#### Task item:
Each line of the material must be reproduced exactly; pictures stay out.

#### Task inputs:
[Start of Attachment]

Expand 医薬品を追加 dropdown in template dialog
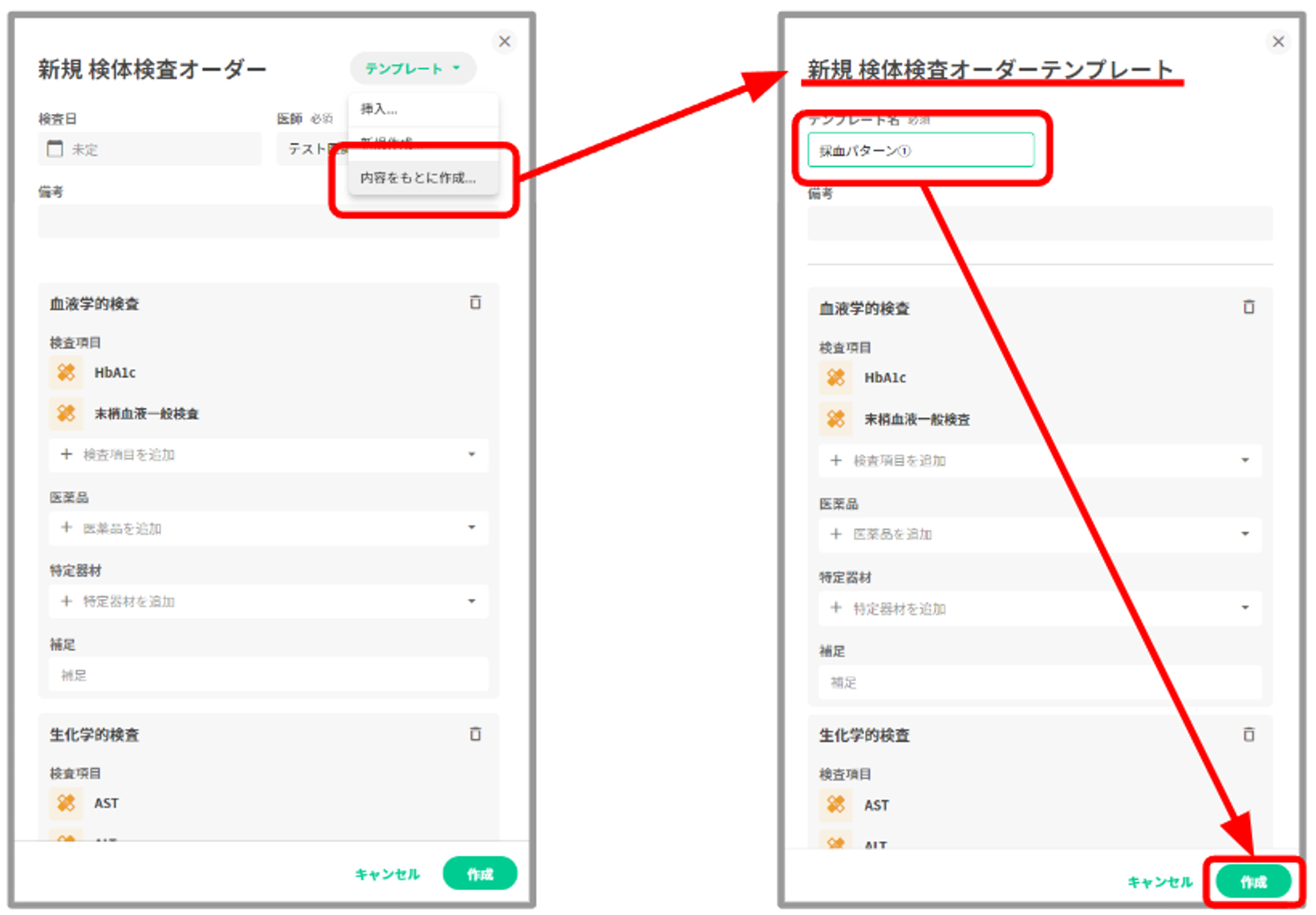1316x915 pixels. [1244, 534]
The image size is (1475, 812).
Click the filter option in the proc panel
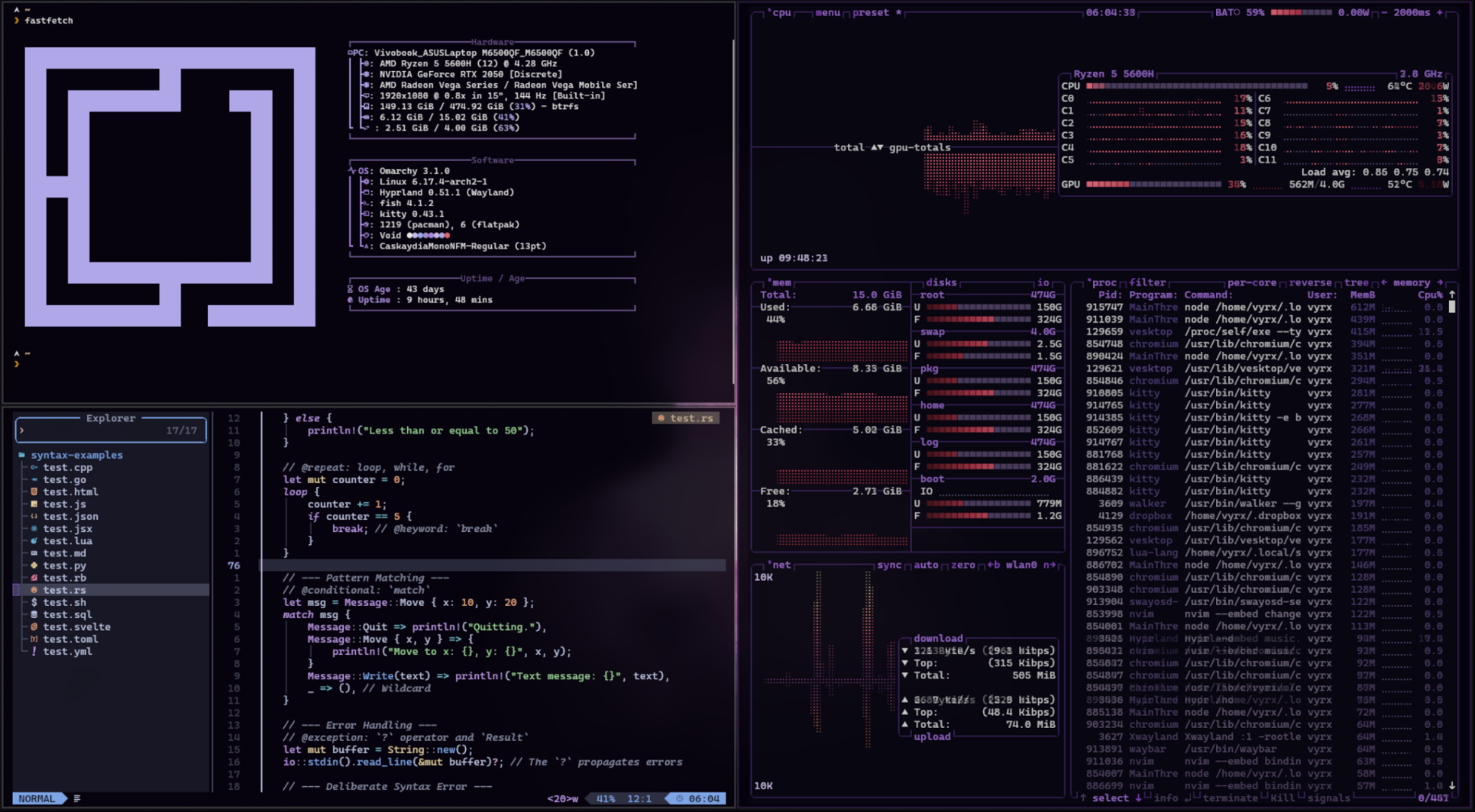(1147, 283)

[End of Attachment]

#### Solution to the problem:
Expand 医薬品を追加 dropdown in template dialog
1316x915 pixels. [1244, 534]
The image size is (1475, 812).
Click the filter option in the proc panel
(1147, 283)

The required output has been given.